Over the course of my 15 year career I’ve had the opportunity to experience, observe, and contemplate the most effective strategies for gaining strength, getting lean, and being healthy. I’ve read over a thousand articles on strength and conditioning, written several myself, and had the pleasure of learning from some of the best strength coaches in the world.
 
In the past two years I’ve trained an average of 70 people a day, five days a week. That’s 350 people a week I’ve either evaluated, coached, or consulted! This makes me uniquely qualified to make certain claims on what I think works and what I think doesn’t.
 
One of the most important factors in the quest for results in the gym is training frequency (i.e. how often an individual trains in a given week). Recently I cross-referenced body fat numbers with training frequency and discovered something very interesting.
 
Go Primal by the Number
 
The average training frequency of our athletes is approximately 2.3 workouts a week. However, the average bodyfat of our athletes training just twice a week for the last three months for both males and females is well over 20%. Their average loss of bodyfat over that same time span is approximately 2%.
 
Conversely, the average bodyfat for male athletes training three times a week is 15.6% and the average bodyfat for females is 17.1%.
 
Our male and female athletes training four times a week or more have an average bodyfat of 11% and 16% respectively.

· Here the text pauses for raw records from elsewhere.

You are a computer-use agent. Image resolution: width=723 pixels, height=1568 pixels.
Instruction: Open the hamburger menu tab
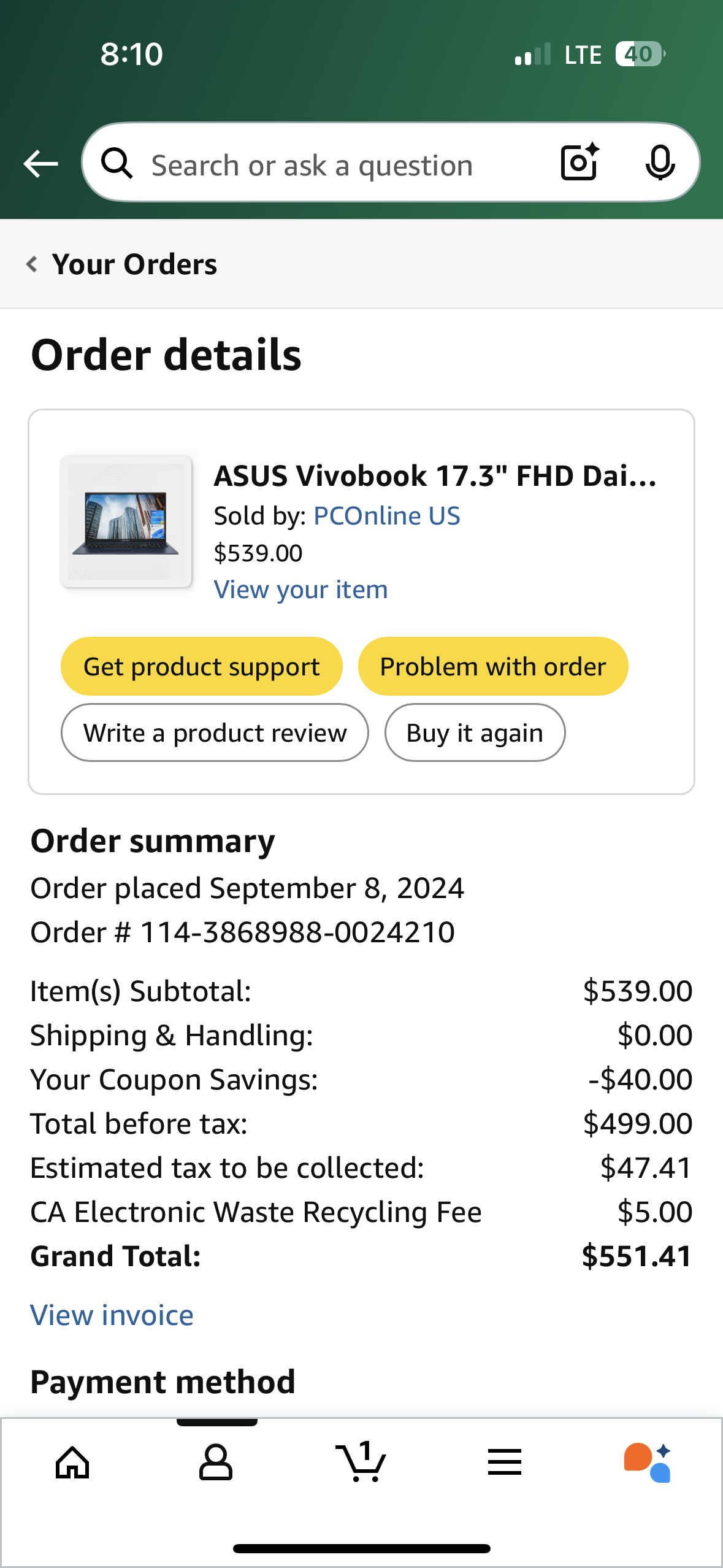[x=505, y=1462]
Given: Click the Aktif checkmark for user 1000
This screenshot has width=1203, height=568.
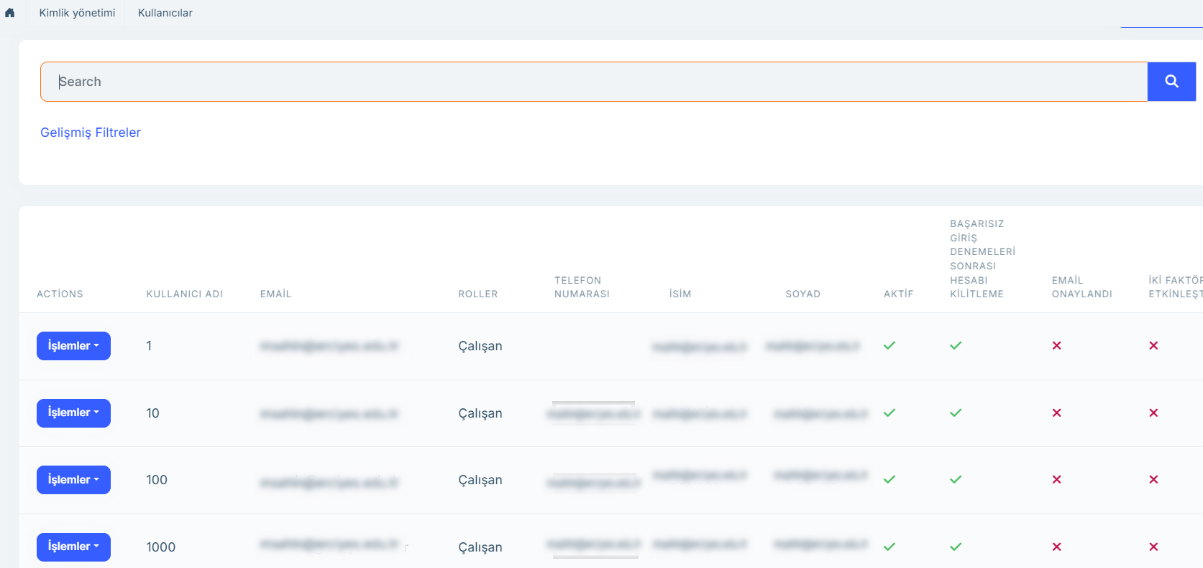Looking at the screenshot, I should (889, 547).
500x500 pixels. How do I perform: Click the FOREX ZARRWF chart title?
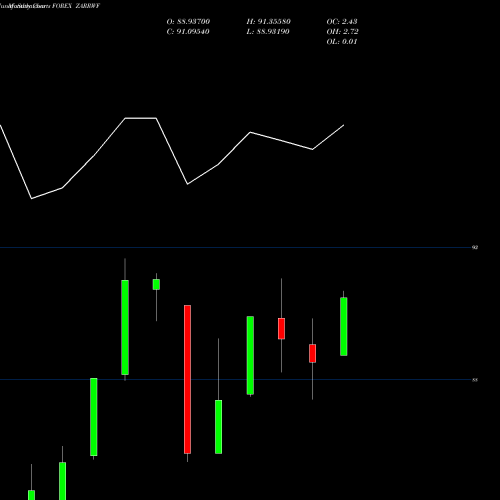point(76,6)
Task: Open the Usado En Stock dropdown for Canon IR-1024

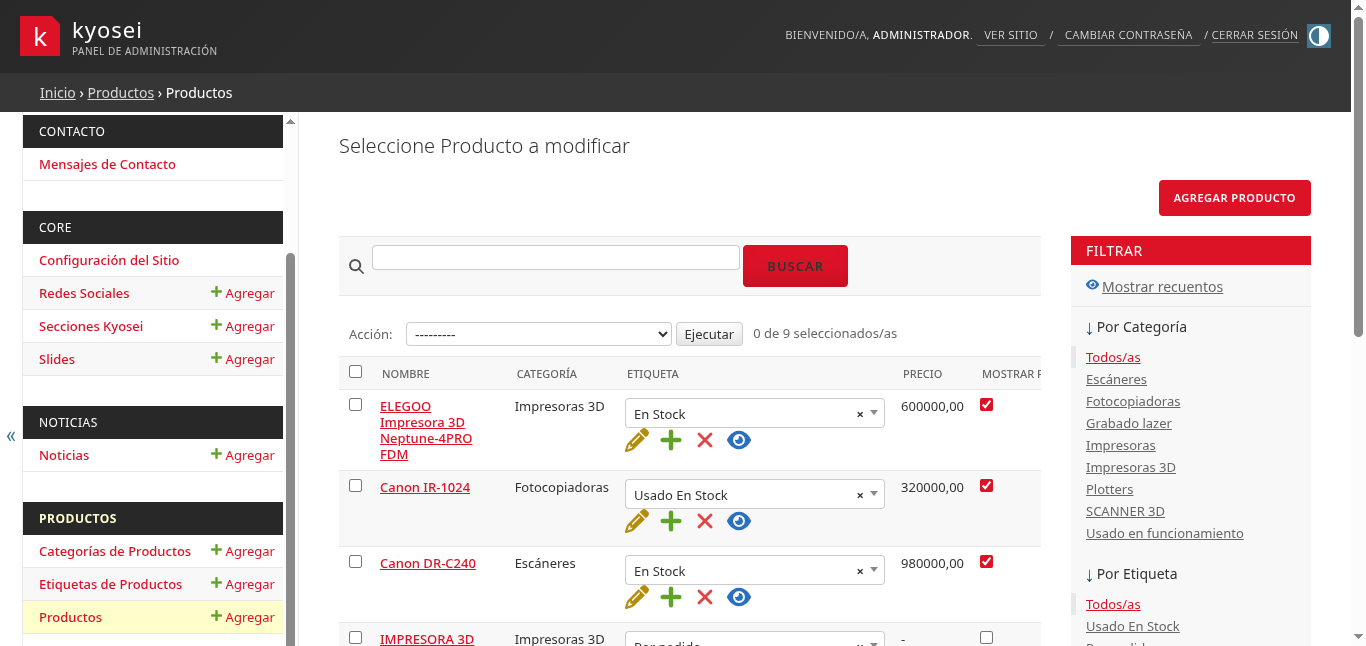Action: click(x=875, y=493)
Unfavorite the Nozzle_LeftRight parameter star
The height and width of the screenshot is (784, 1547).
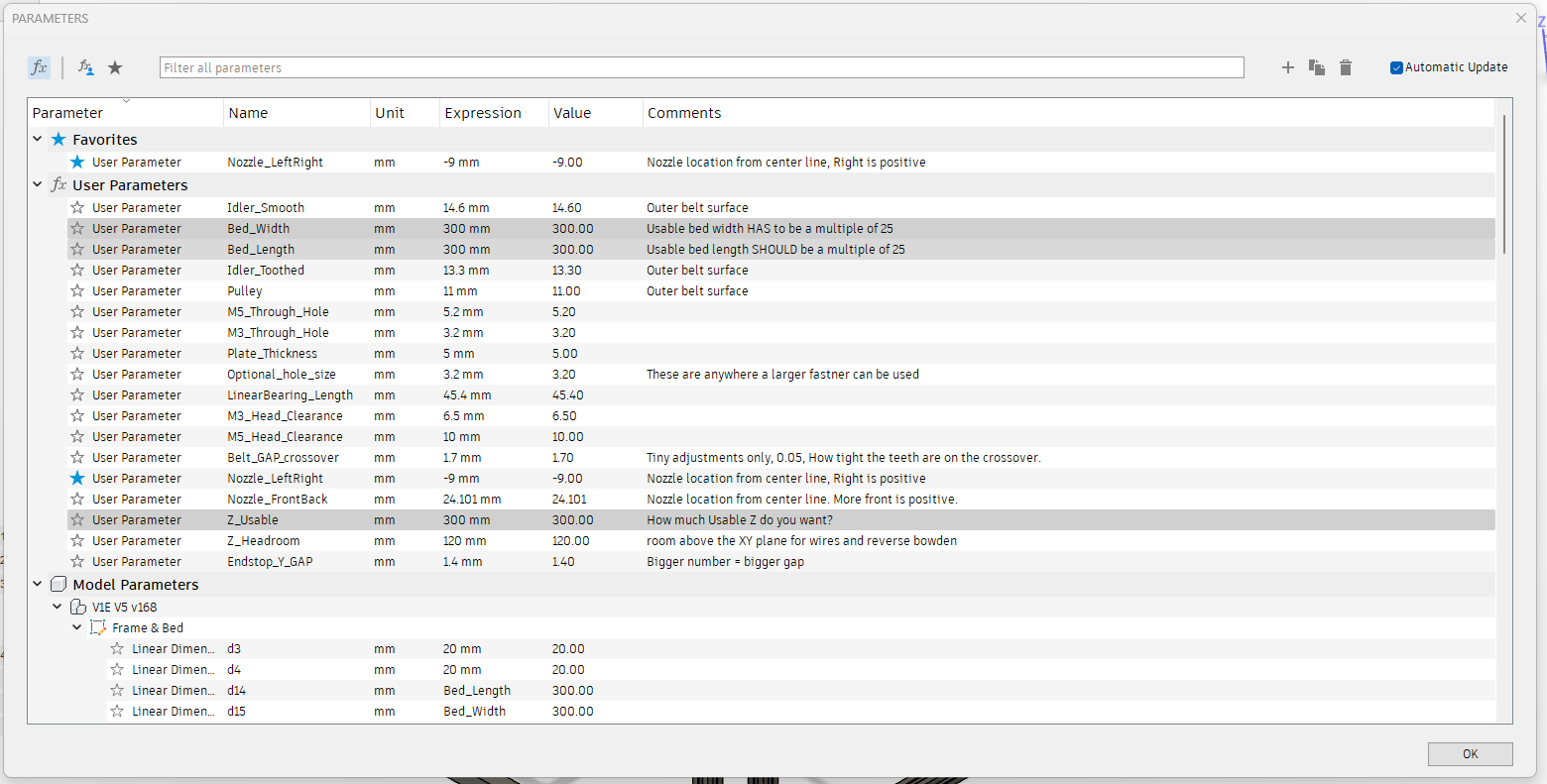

Interestingly, the average body fat loss for athletes training four times a week in the last three months is over 7%!
 
When athletes add four extra training sessions a month (one additional workout a week) they also get leaner faster, averaging a 3% drop in bodyfat in their first month!
 
The take home message is simple: The more you train the faster you get results. In fact, stepping up your commitment from three workouts a week to four can accelerate results by as much as 50%.
 
In part 2 of this blog entry I will discuss how I organize training in the gym to accommodate for more training frequency and the various supplements I recommend to promote training drive, mental focus, and recovery/sleep. Make no mistake, training four times a week is hard to do and most people aren’t ready to make this sort of commitment. But rest assure if you do decide to take the plunge results are virtually guaranteed.

 

There is no drug more powerful than self-improvement. The formula is not complicated: Consistency + Effort = Results. When you point someone willing to make a commitment in a direction that bares change there is no end to their potential.